Lithium-ion batteries are the dominant solution today, especially when paired directly with solar farms. Green hydrogen, produced by splitting water using renewable electricity, is another option for longer-duration storage. However, the round-trip efficiency of green hydrogen (converting electricity to hydrogen and back to electricity) is only 28 to 52%, meaning roughly half the original energy is lost in the process. This makes hydrogen better suited for seasonal storage or industrial uses where batteries are impractical, rather than everyday grid balancing.

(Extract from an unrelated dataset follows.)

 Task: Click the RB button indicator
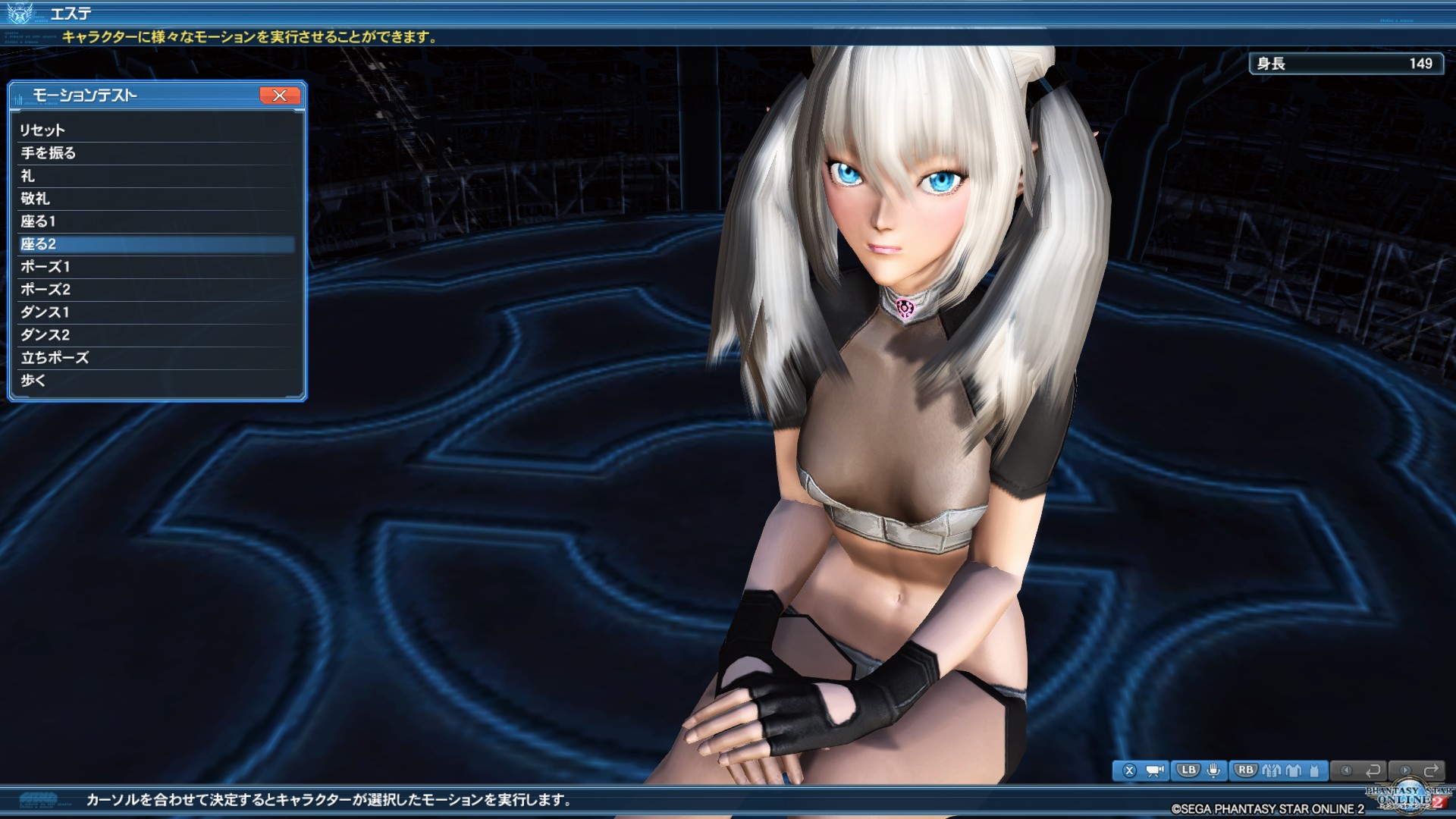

What the Global Shift Looks Like

The trajectory is clear. Low-emission electricity sources are projected to supply 100% of global power generation by 2050 under international climate targets. The economics are accelerating this shift: solar PV is already the cheapest source of new electricity in most of the world, and battery costs continue to fall. The remaining challenges are building transmission lines fast enough, scaling up storage, and managing the retirement of existing fossil fuel plants that still have years of operational life left. The energy transition is not a single technology replacing another. It is a portfolio, with solar and wind doing the heavy lifting, nuclear providing steady output, hydropower and geothermal filling regional niches, and storage tying it all together.